** Given records follows **

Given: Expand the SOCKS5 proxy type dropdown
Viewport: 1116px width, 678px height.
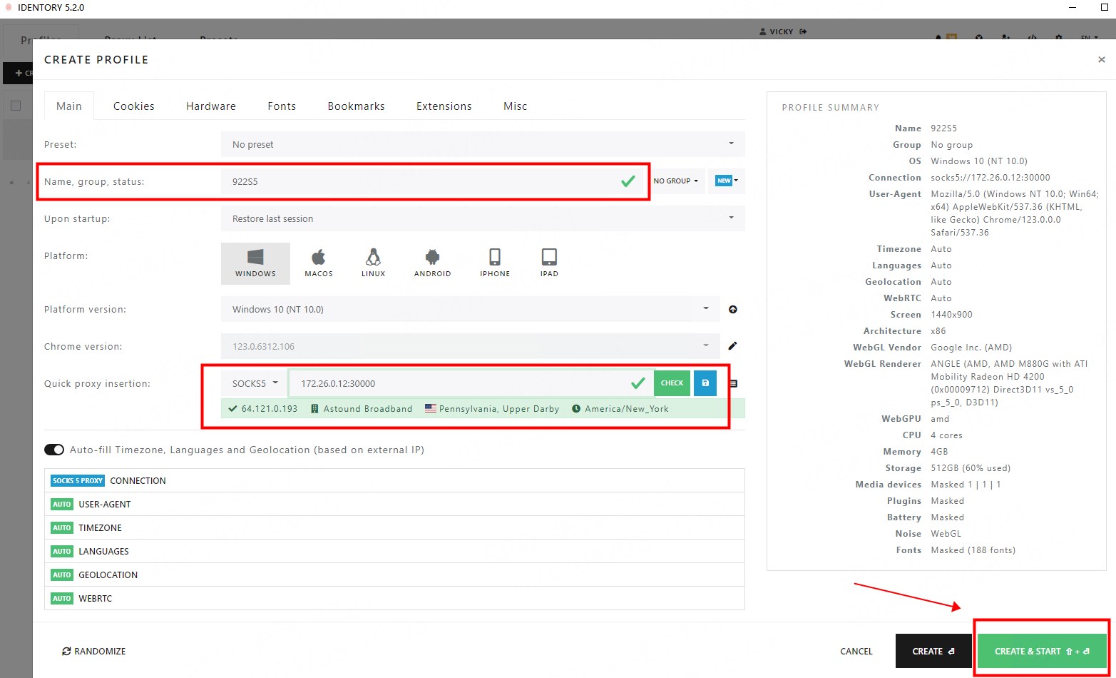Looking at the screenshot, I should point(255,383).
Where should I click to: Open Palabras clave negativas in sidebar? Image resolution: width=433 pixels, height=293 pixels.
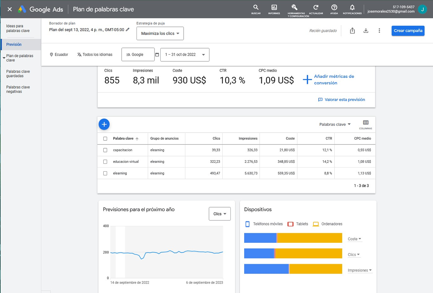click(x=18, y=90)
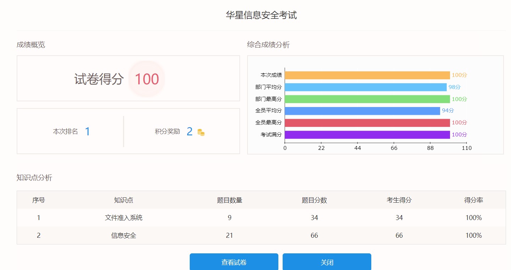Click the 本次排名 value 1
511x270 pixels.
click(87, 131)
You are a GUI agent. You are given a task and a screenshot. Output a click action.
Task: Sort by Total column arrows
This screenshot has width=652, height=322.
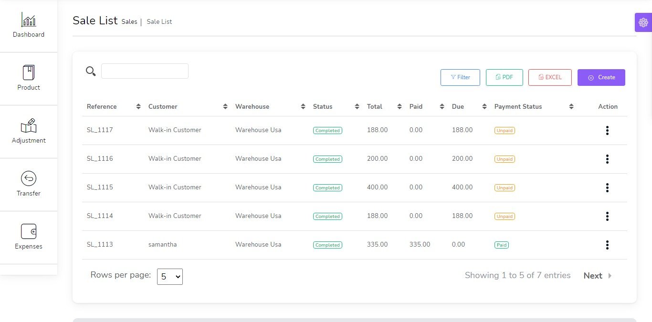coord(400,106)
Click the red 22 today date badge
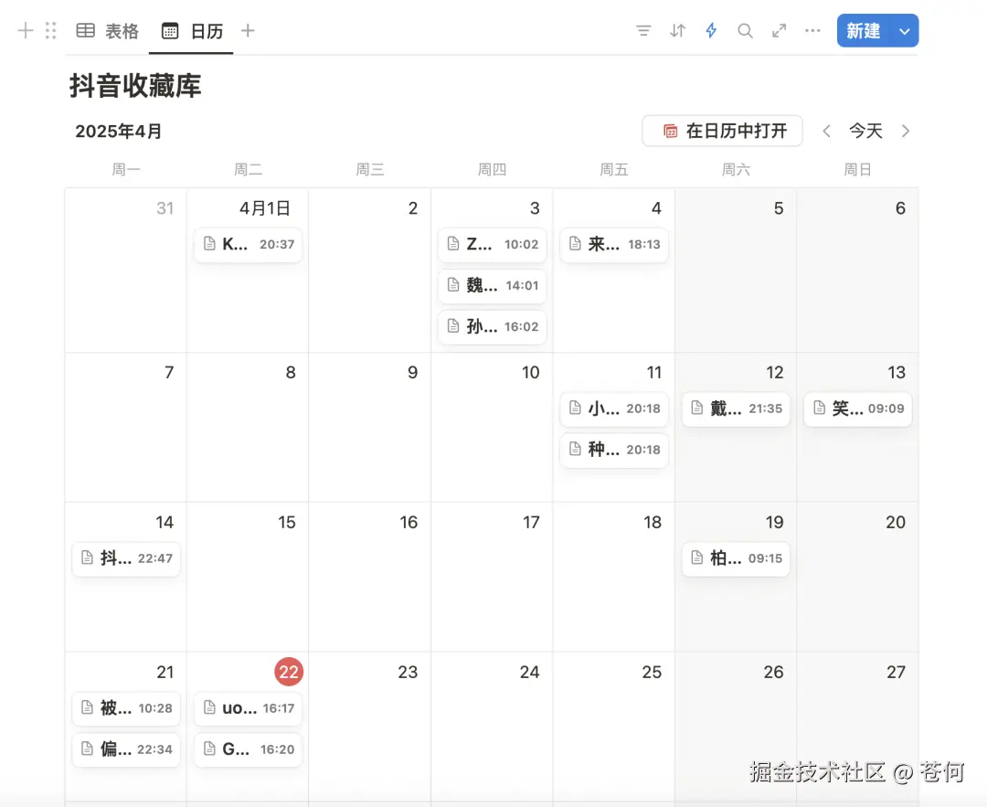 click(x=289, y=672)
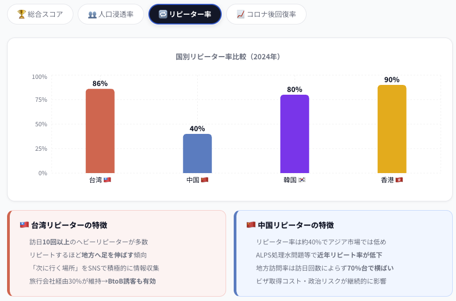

** End of Given records **

Word for word, return the material above, but drop the pictures.

Given: Expand the SOCKS5 proxy type dropdown
Viewport: 1116px width, 678px height.
Looking at the screenshot, I should point(255,383).
Where should I click to: Open Palabras clave negativas in sidebar? Image resolution: width=433 pixels, height=293 pixels.
click(x=18, y=90)
Click the 本次排名 value 1
511x270 pixels.
click(87, 131)
You are a GUI agent. You are given a task and a screenshot. Output a click action.
Task: Sort by Total column arrows
This screenshot has width=652, height=322.
coord(400,106)
Click the red 22 today date badge
 click(x=289, y=672)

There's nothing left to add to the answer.